Entries on locating words and elements:
● ● ● ● ● ● ●
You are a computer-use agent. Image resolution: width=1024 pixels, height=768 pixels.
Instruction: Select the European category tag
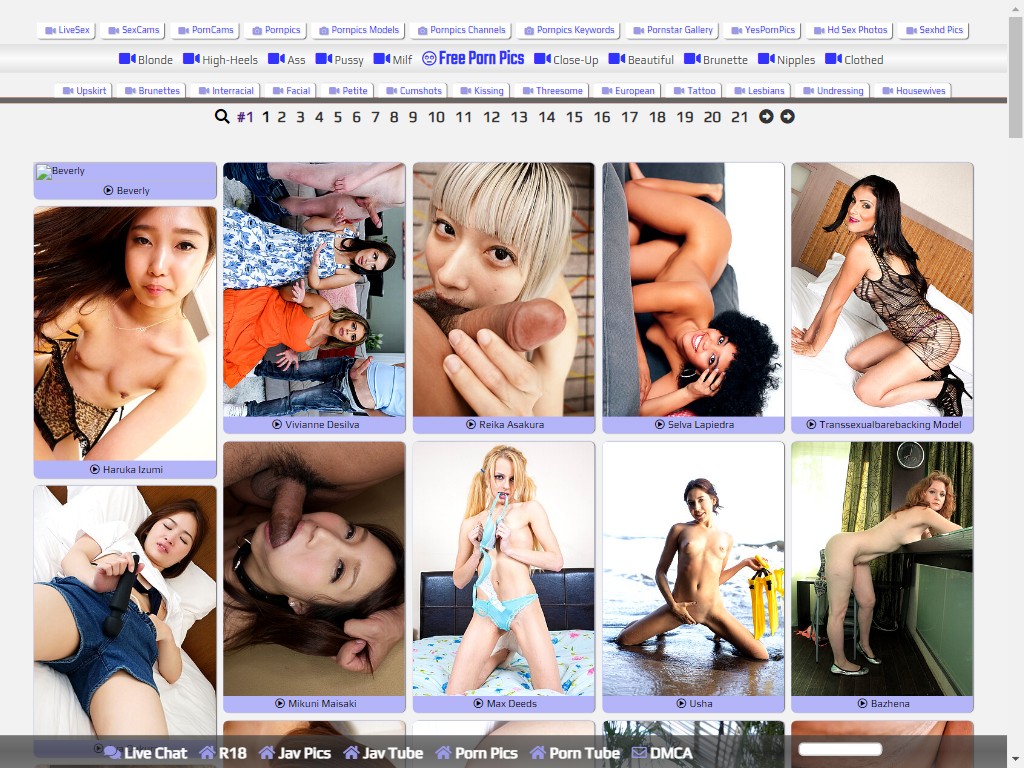pos(627,91)
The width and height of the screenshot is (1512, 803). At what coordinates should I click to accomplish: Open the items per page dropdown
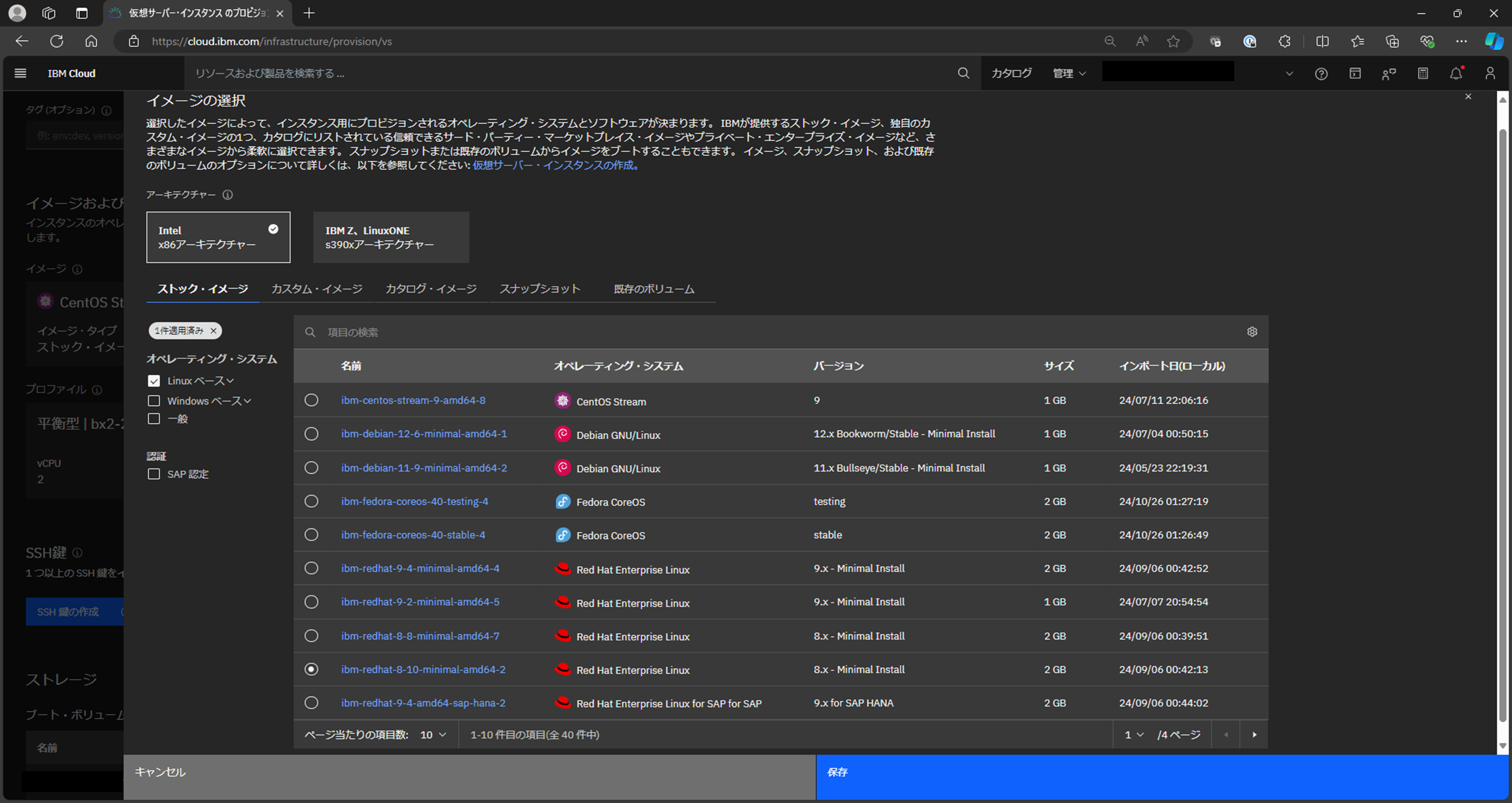coord(433,735)
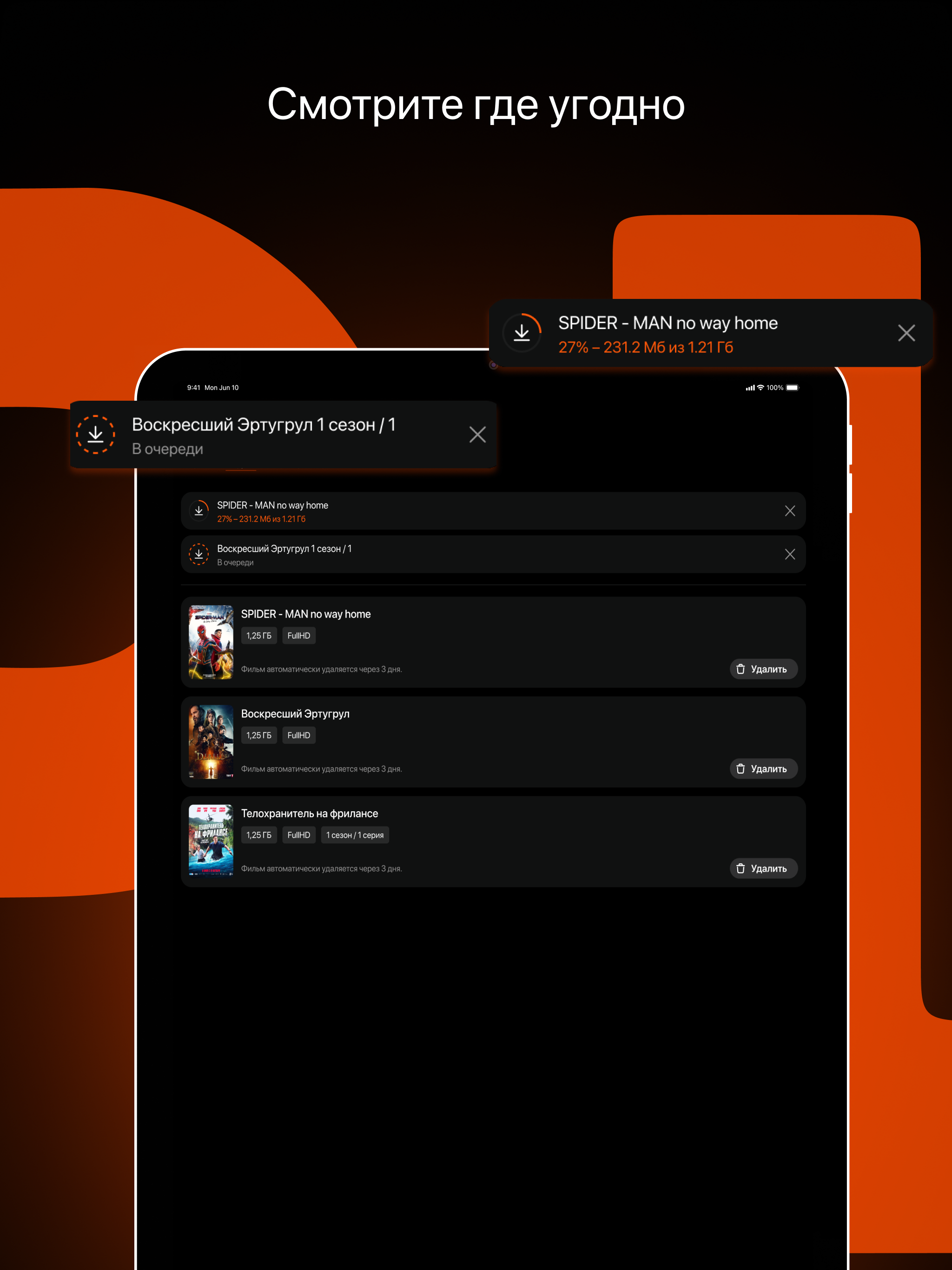Open the Телохранитель на фрилансе title
The width and height of the screenshot is (952, 1270).
click(310, 814)
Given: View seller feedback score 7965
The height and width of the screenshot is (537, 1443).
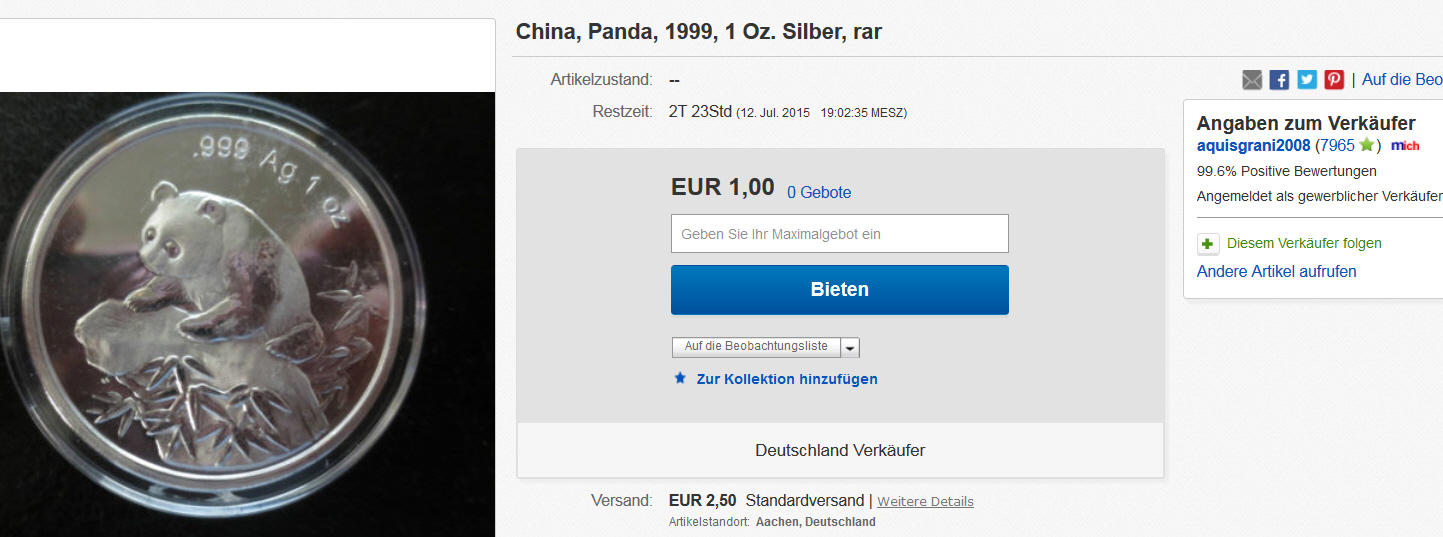Looking at the screenshot, I should tap(1337, 146).
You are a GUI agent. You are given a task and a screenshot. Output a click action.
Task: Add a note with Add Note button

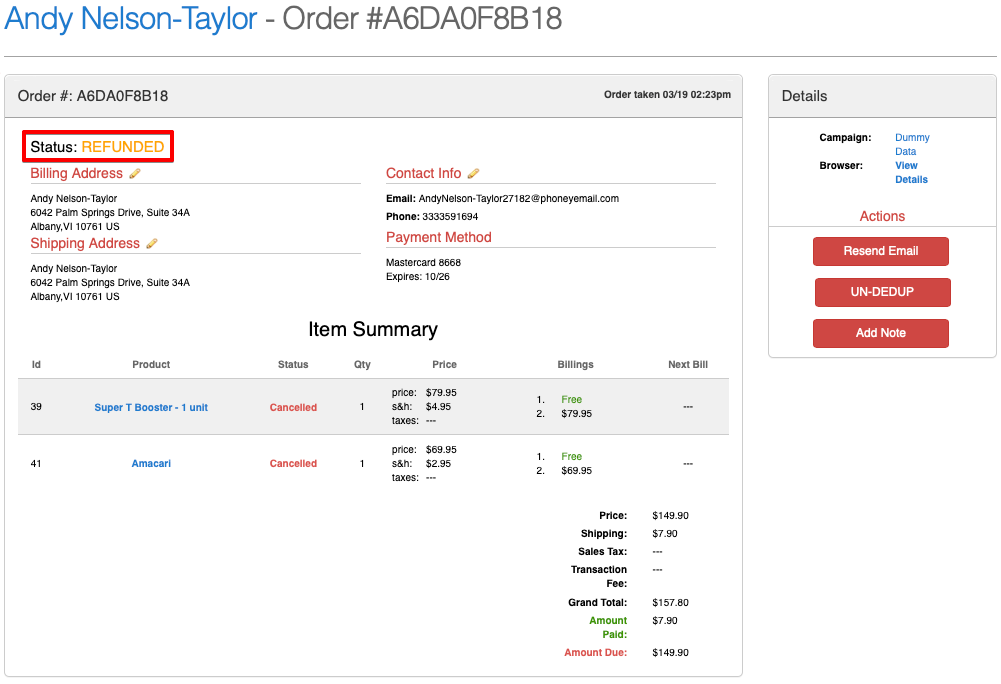click(880, 333)
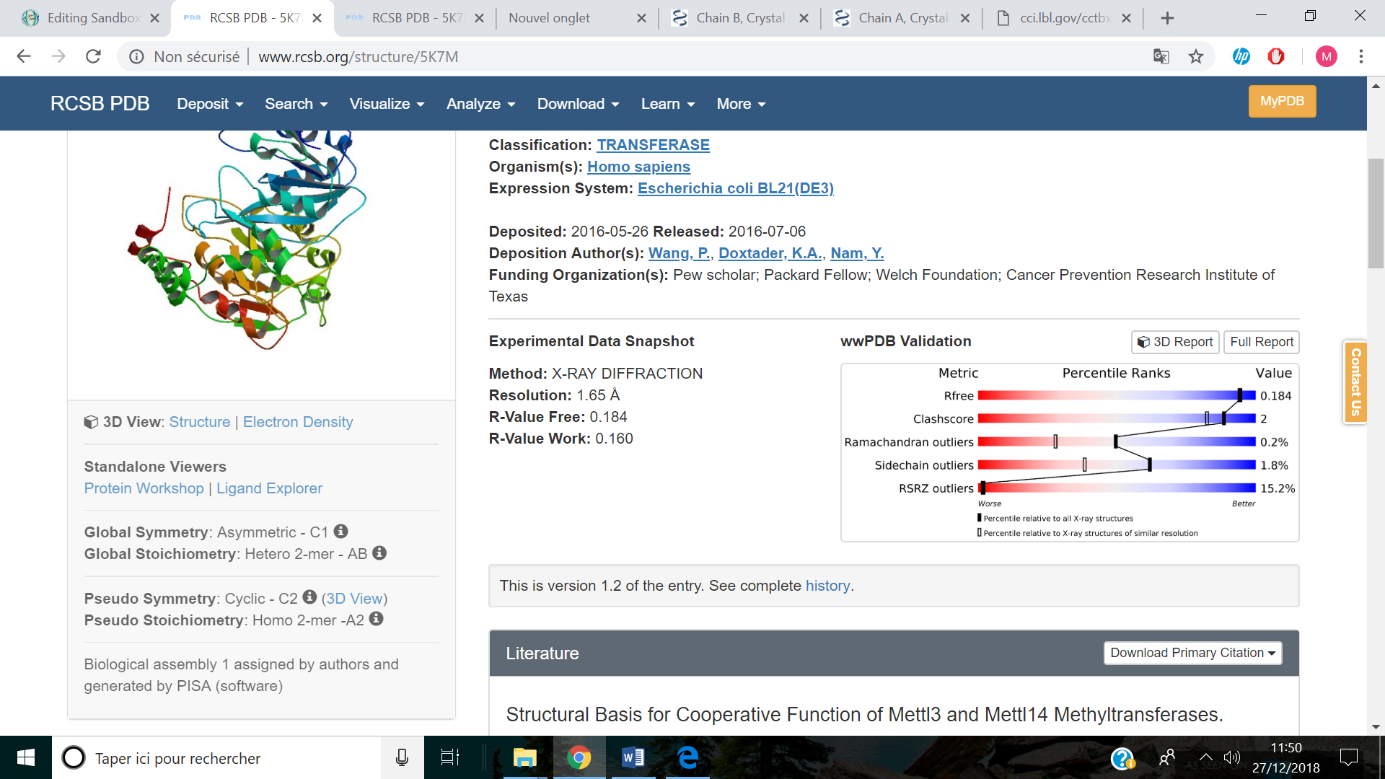Open the translate page icon in address bar
Viewport: 1385px width, 779px height.
1161,57
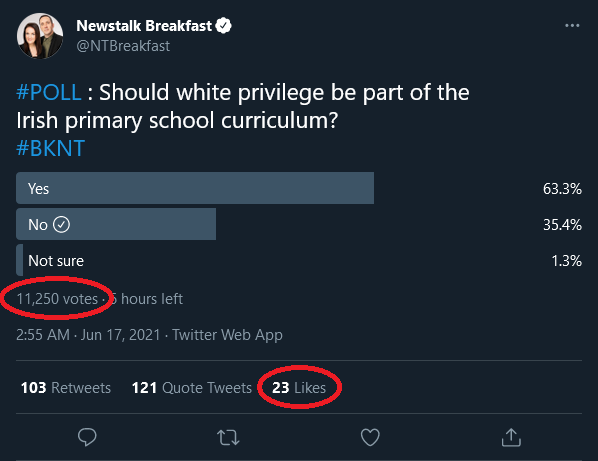Click the reply speech bubble icon
The width and height of the screenshot is (598, 461).
coord(87,437)
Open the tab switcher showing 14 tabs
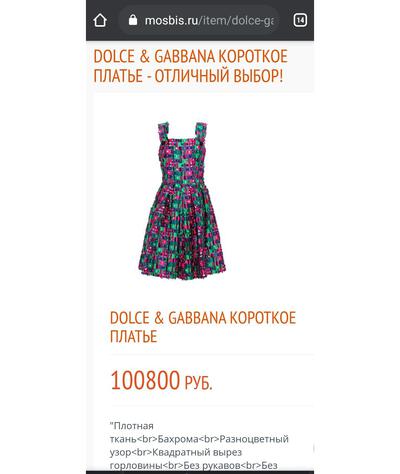The height and width of the screenshot is (474, 400). point(300,20)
● ● ● ● ● ● ●
Stated task: Convert all of the data above into a numbered list, one item per line, with blank lines omitted and the pictures left out.

Completed exercise:
1. You are a computer-use agent. Image resolution: width=1024 pixels, height=768 pixels.
2. Instruction: Select the European category tag
3. pos(627,91)
4. The width and height of the screenshot is (1512, 803). At what coordinates should I click to accomplish: Open the items per page dropdown
5. coord(433,735)
6. Open the Телохранитель на фрилансе title
7. The width and height of the screenshot is (952, 1270).
8. click(310, 814)
9. Given: View seller feedback score 7965
10. The height and width of the screenshot is (537, 1443).
11. Looking at the screenshot, I should tap(1337, 146).
12. You are a GUI agent. You are given a task and a screenshot. Output a click action.
13. Task: Add a note with Add Note button
14. click(880, 333)
15. Open the translate page icon in address bar
16. Viewport: 1385px width, 779px height.
17. 1161,57
18. Click the reply speech bubble icon
19. The width and height of the screenshot is (598, 461).
20. coord(87,437)
21. Open the tab switcher showing 14 tabs
22. The height and width of the screenshot is (474, 400). point(300,20)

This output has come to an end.